First Docville screening: Bombay Beach Jan. 26

http://vimeo.com/19572656

RIDM’s monthly documentary series, Docville, kicks off its 2012 season with Bombay Beach, a film at the crossroads of documentary, fiction, music video and fever dreams and winner of the Best Documentary Feature award at the Tribeca Film Festival.

On the shores of the Salton Sea – an artificial saltwater lake in the middle of the Colorado desert – a community of outcasts has taken up residence in the decrepit resort of Bombay Beach, now a ghost town. Video artist and photographer Alma Har’el grasped the immense cinematic potential of this post-apocalyptic landscape, a visual metaphor for an American Dream that’s running on fumes.

Har’el, who juggled numerous roles as the film’s director, producer, cinematographer, and co-editor, will be answering questions via Skype following the screening at Excentris on Jan. 26. For now, we are pleased to present a few excerpts from an interview with her.

== Problem 1 ==
List every line in the records below that contains the string "Task".

== Entries provided ==
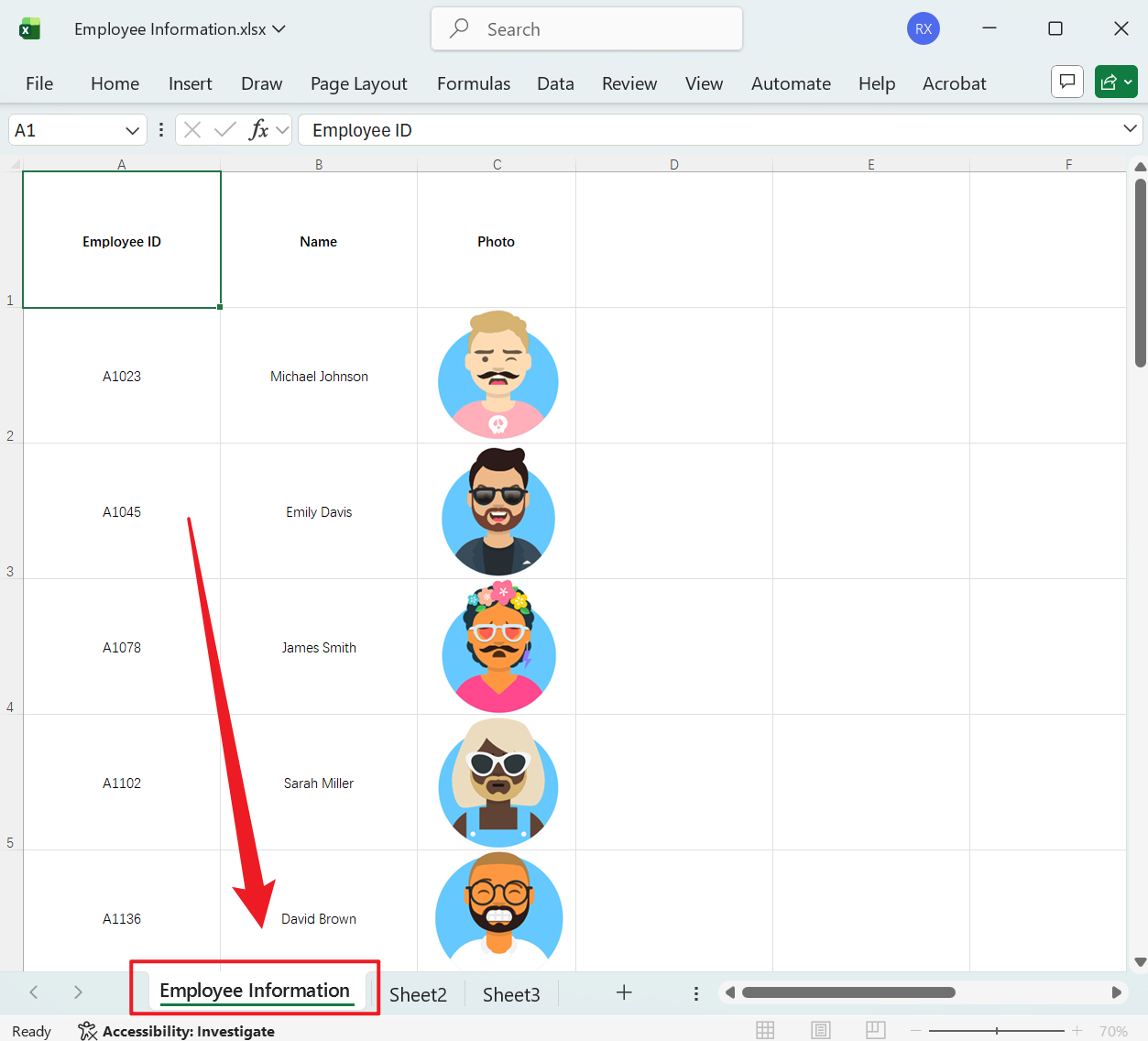Open the Search box magnifier icon
Viewport: 1148px width, 1041px height.
457,28
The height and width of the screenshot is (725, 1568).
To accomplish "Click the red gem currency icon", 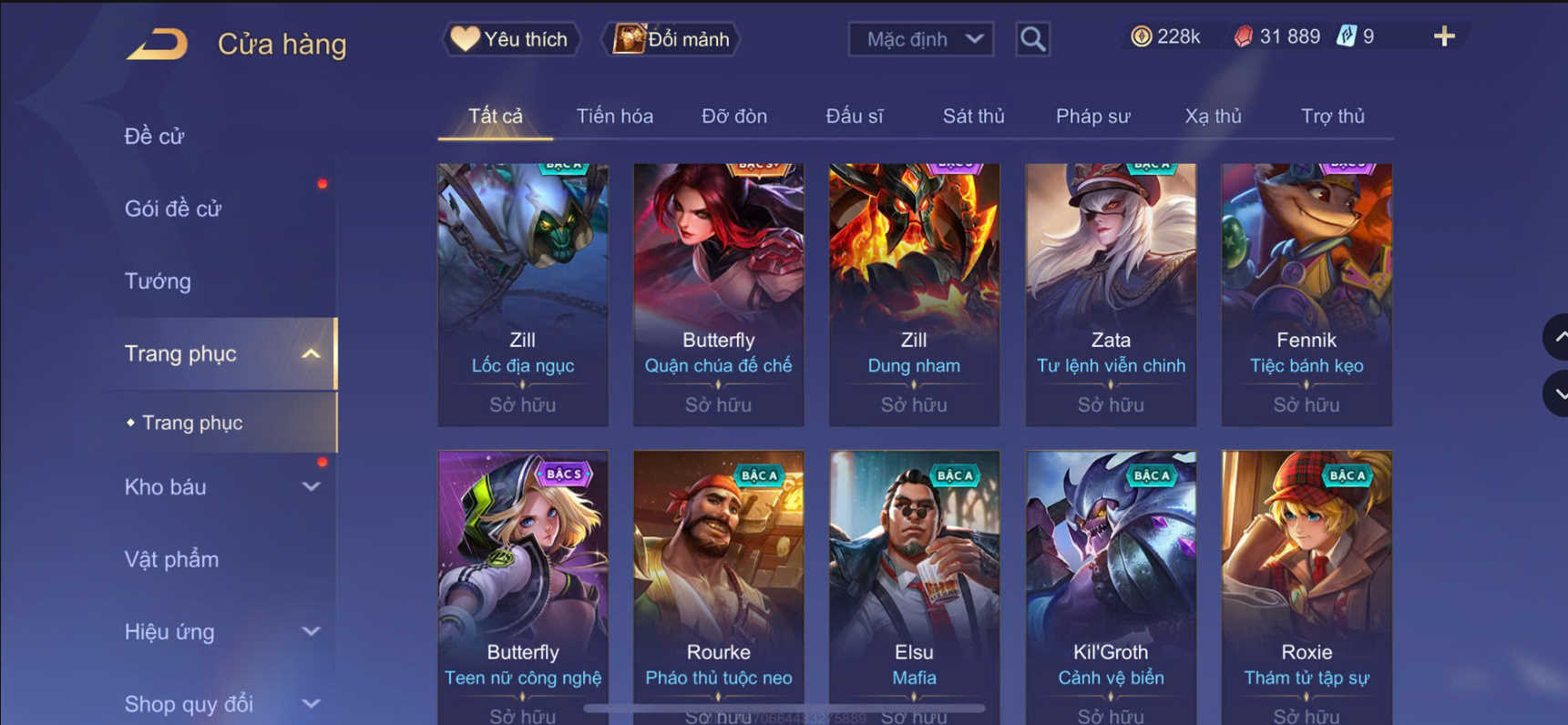I will pyautogui.click(x=1243, y=36).
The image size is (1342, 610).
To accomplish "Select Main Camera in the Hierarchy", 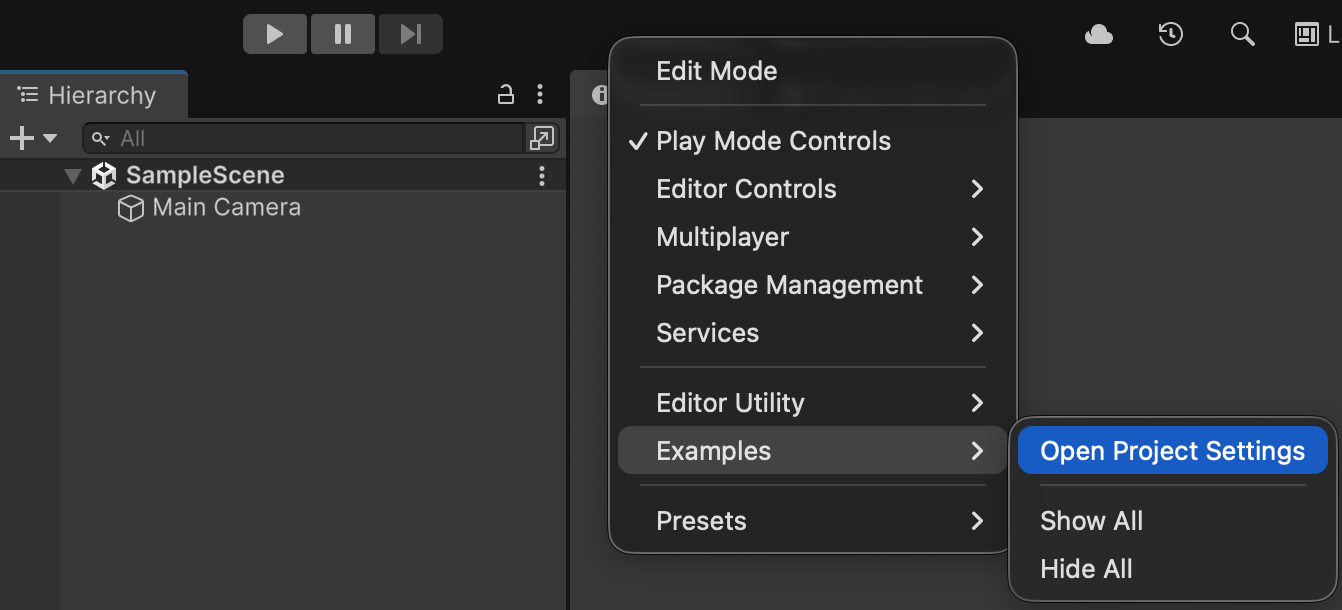I will (225, 207).
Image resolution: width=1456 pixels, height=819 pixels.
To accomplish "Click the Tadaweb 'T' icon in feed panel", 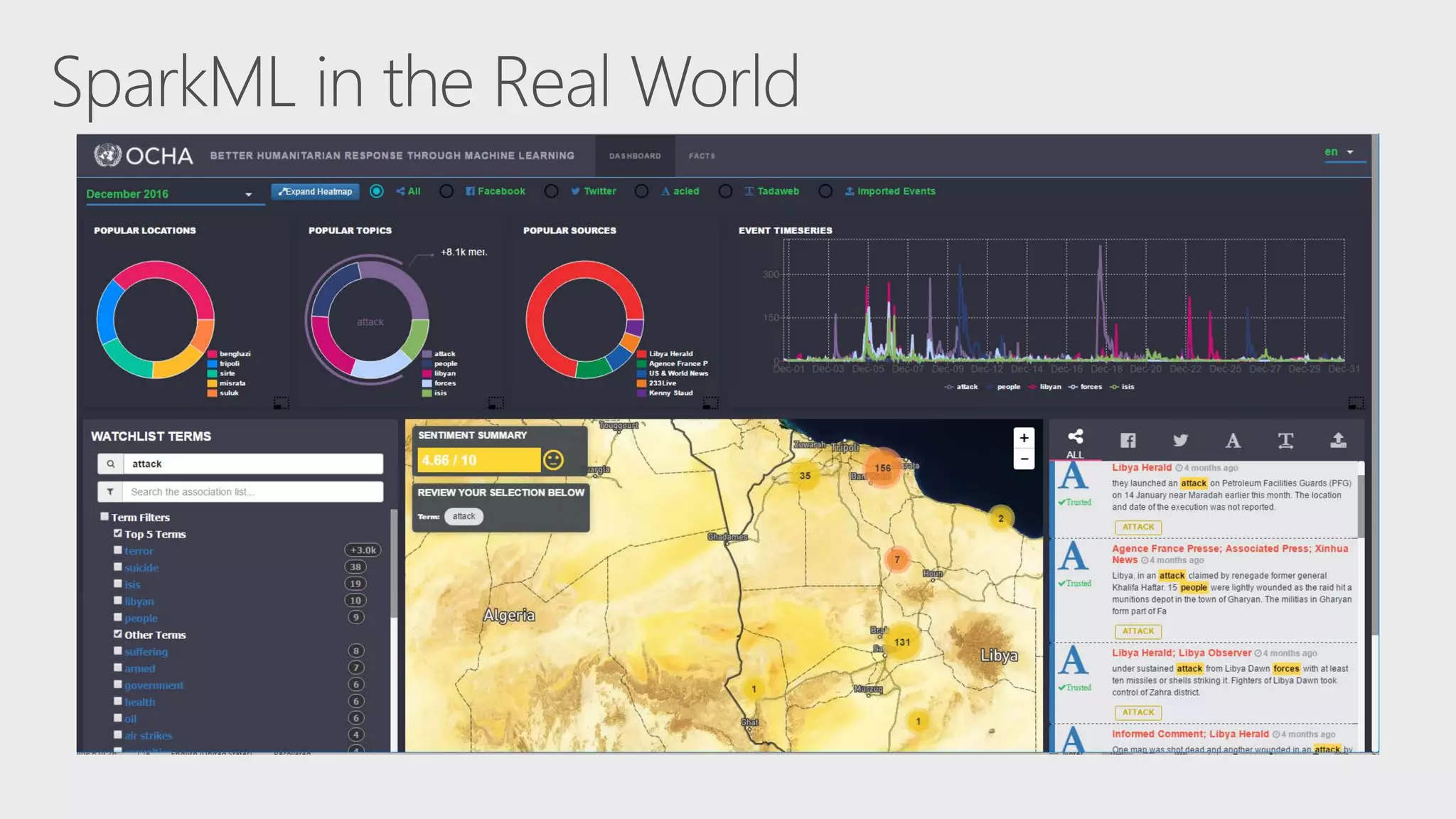I will tap(1285, 441).
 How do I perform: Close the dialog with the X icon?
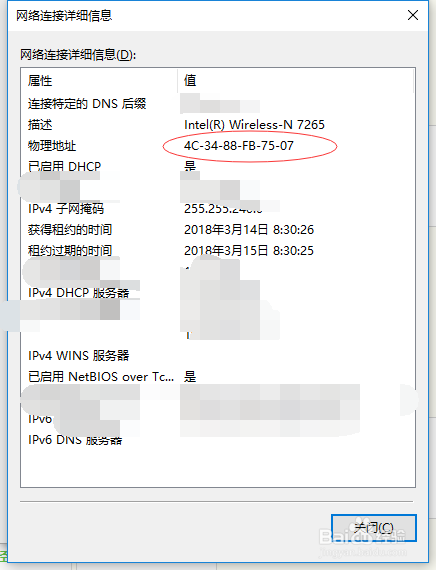(x=413, y=15)
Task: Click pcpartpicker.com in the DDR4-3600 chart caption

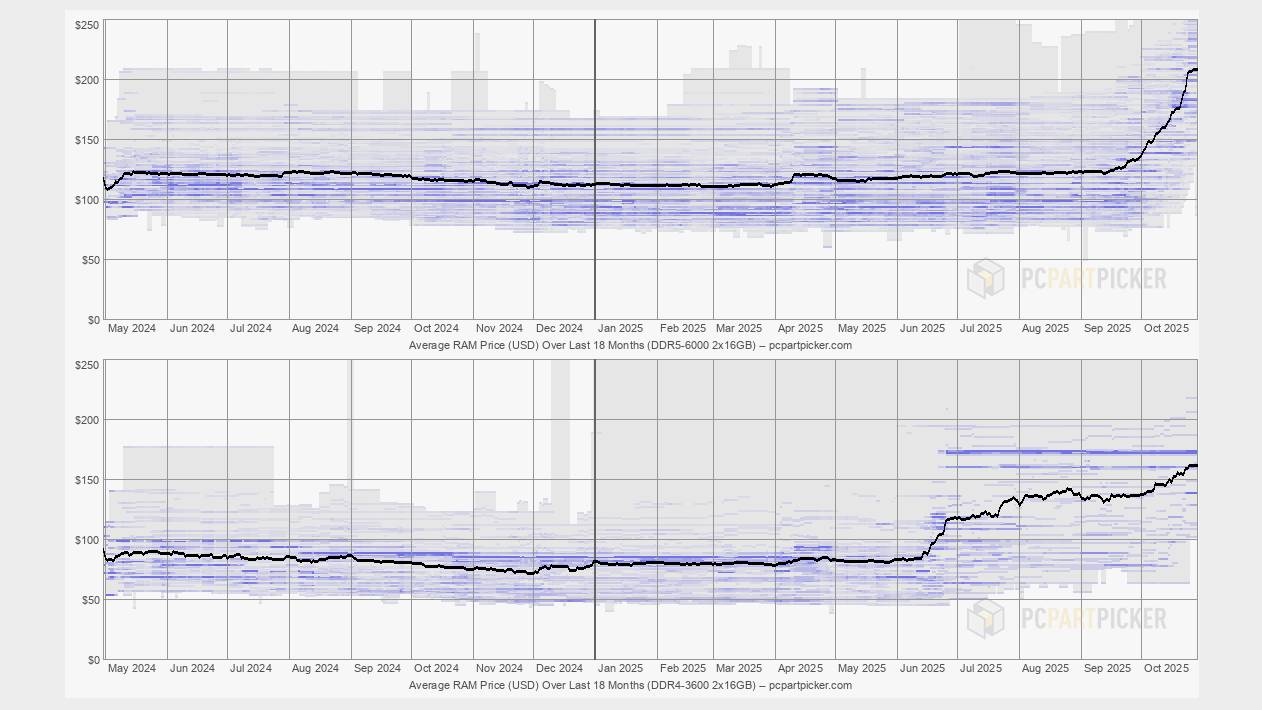Action: coord(813,686)

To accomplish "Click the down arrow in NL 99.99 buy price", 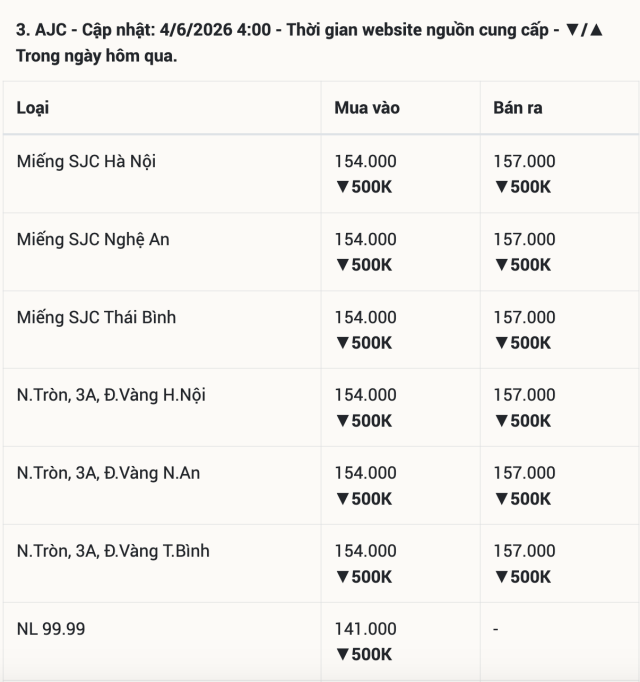I will 342,654.
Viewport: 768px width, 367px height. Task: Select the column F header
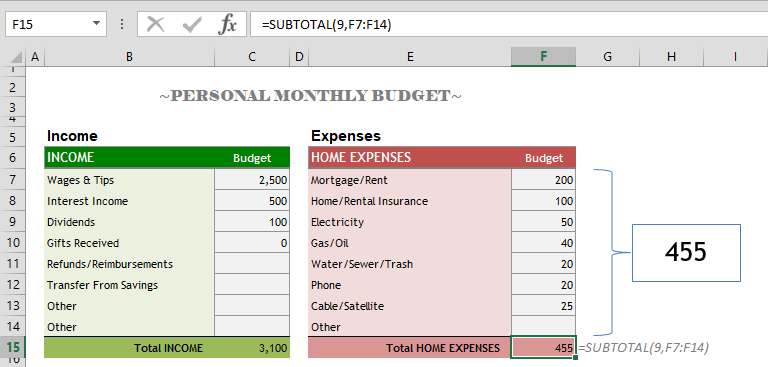[543, 57]
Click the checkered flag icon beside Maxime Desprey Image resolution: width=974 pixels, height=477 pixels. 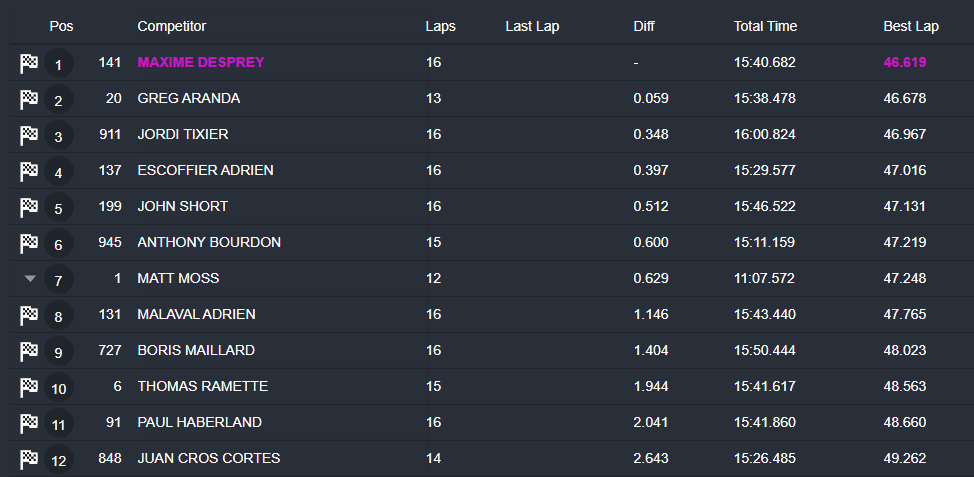29,63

== Problem 2 ==
In the Docville screening announcement, which award did Bombay Beach win at the Tribeca Film Festival?

== Solution 1 ==
Task: Click pcpartpicker.com in the DDR4-3600 chart caption
Viewport: 768px width, 367px height. Task: Select the column F header

== Solution 2 ==
It won the Best Documentary Feature award.